So I actually dont mind the cgroup implementation (that was actually my first
prototype and after that I saw there was someone who had posted it earlier).
It was shot down because it wont be hierarchical and doesnt solve it when
its not being done in a cgroup.

A large proportion of the thread in v1 was discussion with David, Johannes, Zi and
Yafang (the bpf THP policy author) on different ways of doing this.

>>
>> Hope this makes the justification for the patches clearer :)
> 
> Sure, please add this kind of thing to the cover letter to get fewer 'wtf'
> reactions :)
> 
> You're doing something really _big_ and _opinonated_ here though, that's
> basically fundamentally changing core stuff, so an extended discussion of why
> you feel it's so important, why other approaches are not workable, why the
> Sauron-spawned Mordor dwelling prctl() API is the way to go, etc.
> 
>>
>>>>
>>>> v1->v2:
>>>
>>> Where was the v1? Is it [0]?
>>>
>>> This seems like a massive change compared to that series?
>>>
>>> You've renamed it and not referenced the old series, please make sure you link
>>> it or somehow let somebody see what this is against, because it makes review
>>> difficult.
>>>
>>
>> Yes its the patch you linked below. Sorry should have linked it in this series.

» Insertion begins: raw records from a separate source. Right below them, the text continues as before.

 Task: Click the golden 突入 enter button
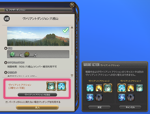click(37, 107)

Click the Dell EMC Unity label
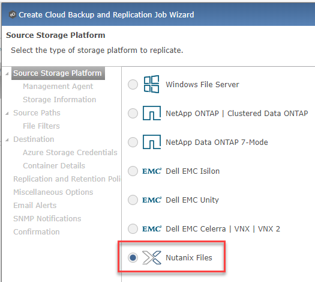[x=192, y=200]
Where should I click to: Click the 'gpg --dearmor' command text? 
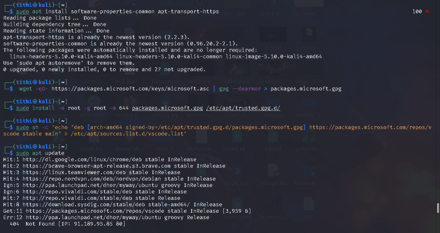coord(240,89)
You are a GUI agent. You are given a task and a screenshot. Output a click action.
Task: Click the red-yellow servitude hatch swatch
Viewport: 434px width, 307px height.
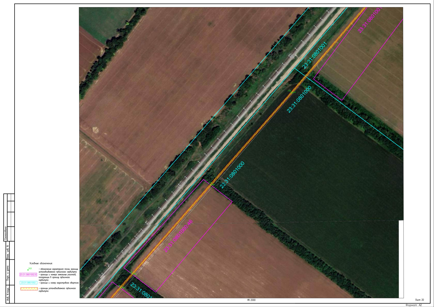(x=29, y=289)

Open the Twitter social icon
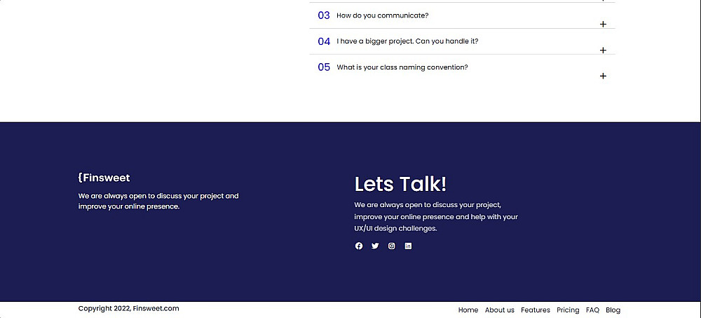coord(375,246)
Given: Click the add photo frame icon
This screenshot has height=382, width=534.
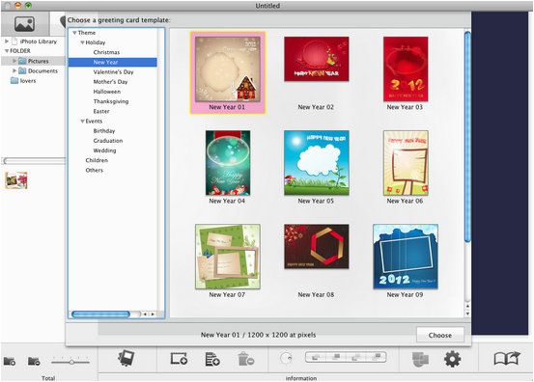Looking at the screenshot, I should point(179,359).
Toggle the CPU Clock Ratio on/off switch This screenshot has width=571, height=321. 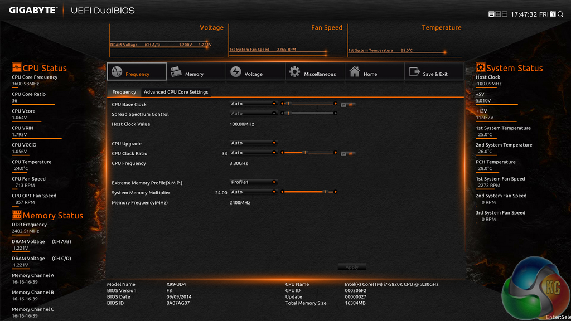pos(349,153)
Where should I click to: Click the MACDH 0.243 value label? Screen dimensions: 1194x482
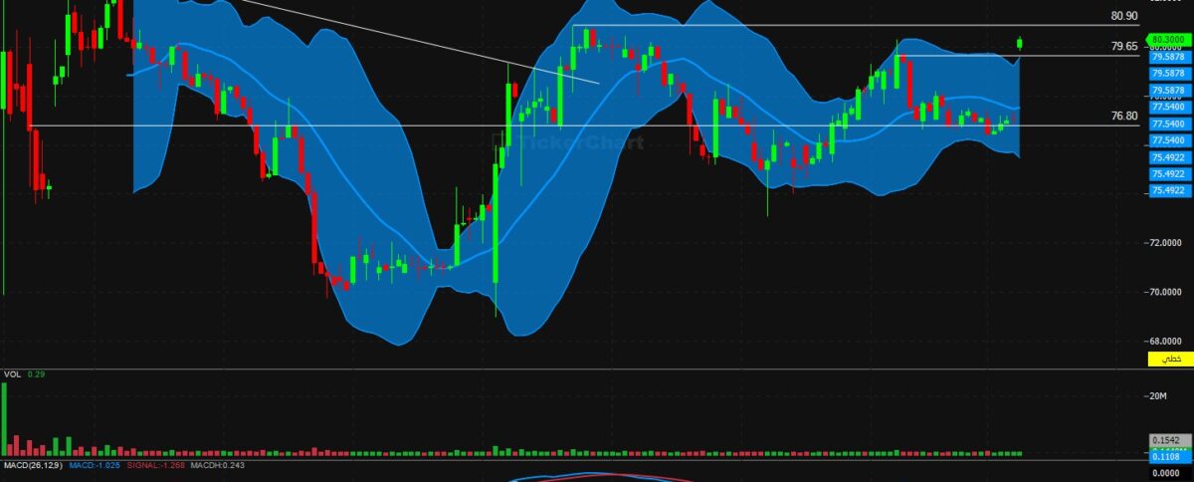[x=217, y=465]
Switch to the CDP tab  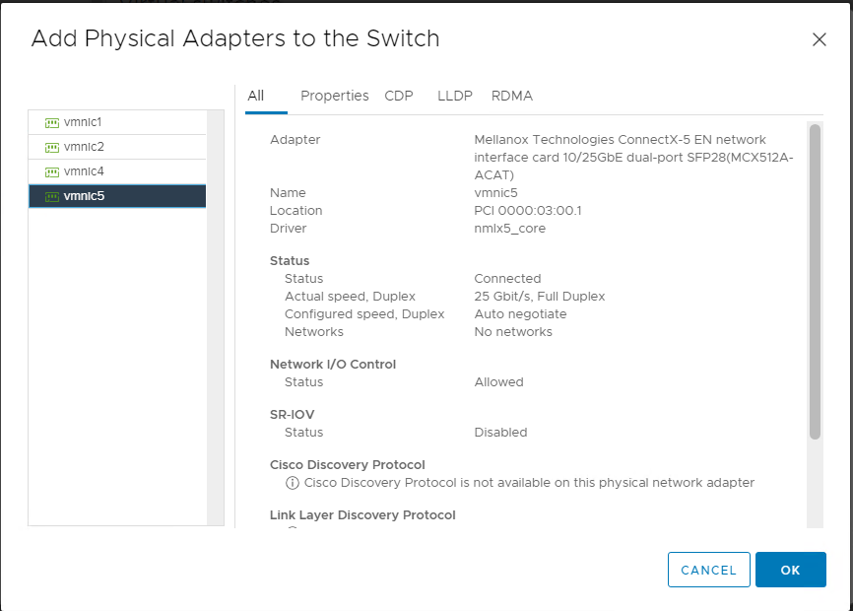click(399, 96)
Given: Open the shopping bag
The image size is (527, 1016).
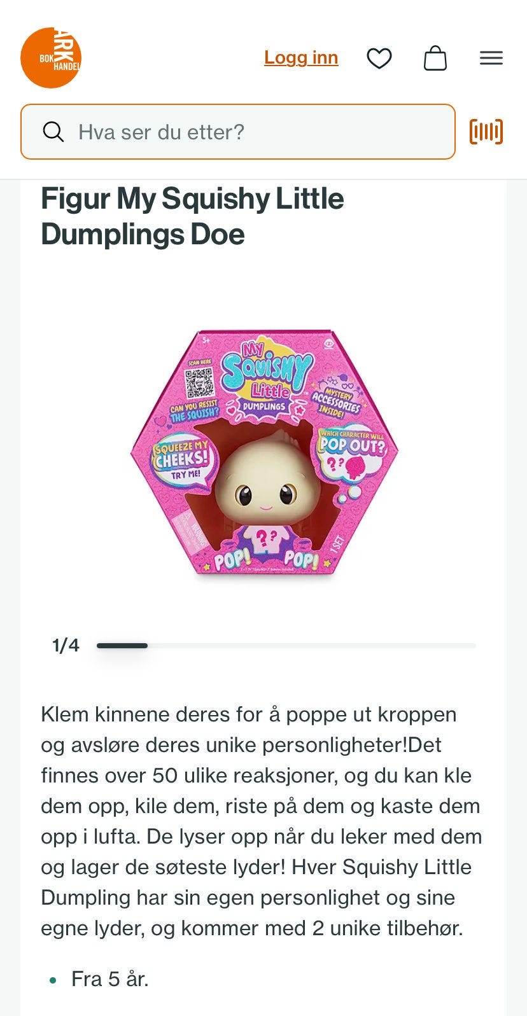Looking at the screenshot, I should 435,58.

>> Its a big change, but it was basically incorporating all feedback from David,
>> while trying to achieve a similar goal. Will link it in future series.
> 
> Yeah, again, this should have been an RFC on that basis :)
> 
>>
>>> [0]: https://lore.kernel.org/linux-mm/20250507141132.2773275-1-usamaarif642@gmail.com/
>>>
>>>> - change from modifying the THP decision making for the process, to modifying
>>>>   VMA flags only. This prevents further complicating the logic used to
>>>>   determine THP order (Thanks David!)
>>>> - change from using a prctl per policy change to just using PR_SET_THP_POLICY
>>>>   and arg2 to set the policy. (Zi Yan)
>>>> - Introduce PR_THP_POLICY_DEFAULT_NOHUGE and PR_THP_POLICY_DEFAULT_SYSTEM
>>>> - Add selftests and documentation.
>>>>
>>>> Usama Arif (6):
>>>>   prctl: introduce PR_THP_POLICY_DEFAULT_HUGE for the process
>>>>   prctl: introduce PR_THP_POLICY_DEFAULT_NOHUGE for the process
>>>>   prctl: introduce PR_THP_POLICY_SYSTEM for the process
>>>>   selftests: prctl: introduce tests for PR_THP_POLICY_DEFAULT_NOHUGE
>>>>   selftests: prctl: introduce tests for PR_THP_POLICY_DEFAULT_HUGE
>>>>   docs: transhuge: document process level THP controls
>>>>
>>>>  Documentation/admin-guide/mm/transhuge.rst    |  40 +++
>>>>  include/linux/huge_mm.h                       |   4 +
>>>>  include/linux/mm_types.h                      |  14 +
>>>>  include/uapi/linux/prctl.h                    |   6 +
>>>>  kernel/fork.c                                 |   1 +
>>>>  kernel/sys.c                                  |  35 +++
>>>>  mm/huge_memory.c                              |  56 ++++
>>>>  mm/vma.c                                      |   2 +
>>>>  tools/include/uapi/linux/prctl.h              |   6 +
>>>>  .../trace/beauty/include/uapi/linux/prctl.h   |   6 +
>>>>  tools/testing/selftests/prctl/Makefile        |   2 +-
>>>>  tools/testing/selftests/prctl/thp_policy.c    | 286 ++++++++++++++++++
>>>>  12 files changed, 457 insertions(+), 1 deletion(-)
>>>>  create mode 100644 tools/testing/selftests/prctl/thp_policy.c
>>>>
>>>> --
>>>> 2.47.1
>>>>
>>